Примеры привязки к экрану
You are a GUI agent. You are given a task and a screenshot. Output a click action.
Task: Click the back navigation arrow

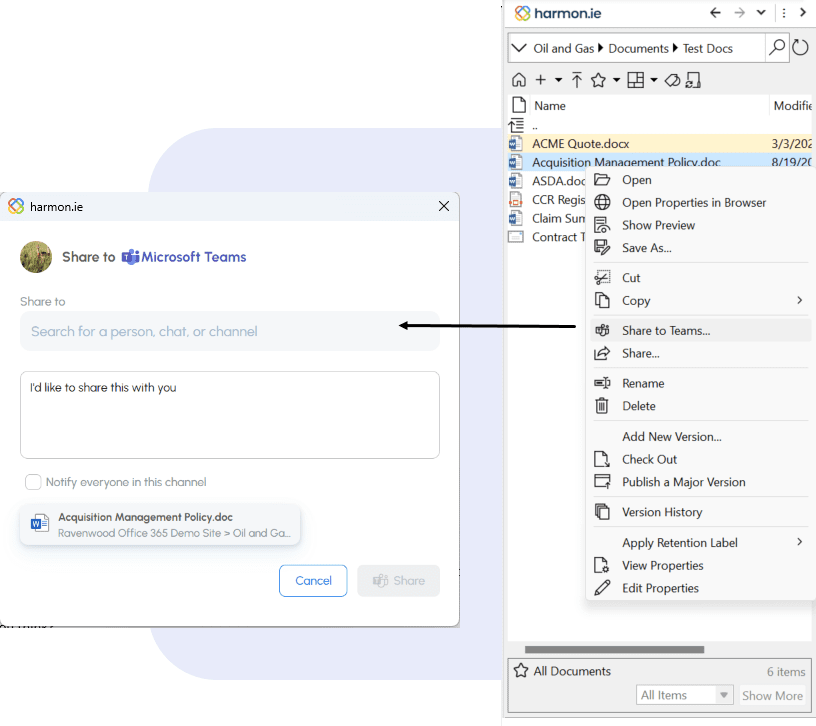(715, 13)
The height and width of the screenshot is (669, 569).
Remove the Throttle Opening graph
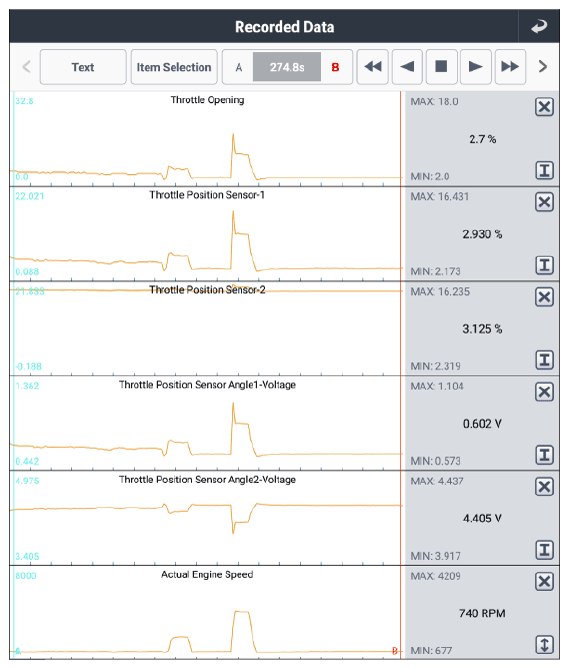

#### Задание
Перепишите все приведённые выше строки без изменений, но без изображений.

#### Ответ на задание
You are a GUI agent. You are given a task and a screenshot. Output a click action.
Task: Click the back navigation arrow

(715, 13)
The height and width of the screenshot is (669, 569).
Remove the Throttle Opening graph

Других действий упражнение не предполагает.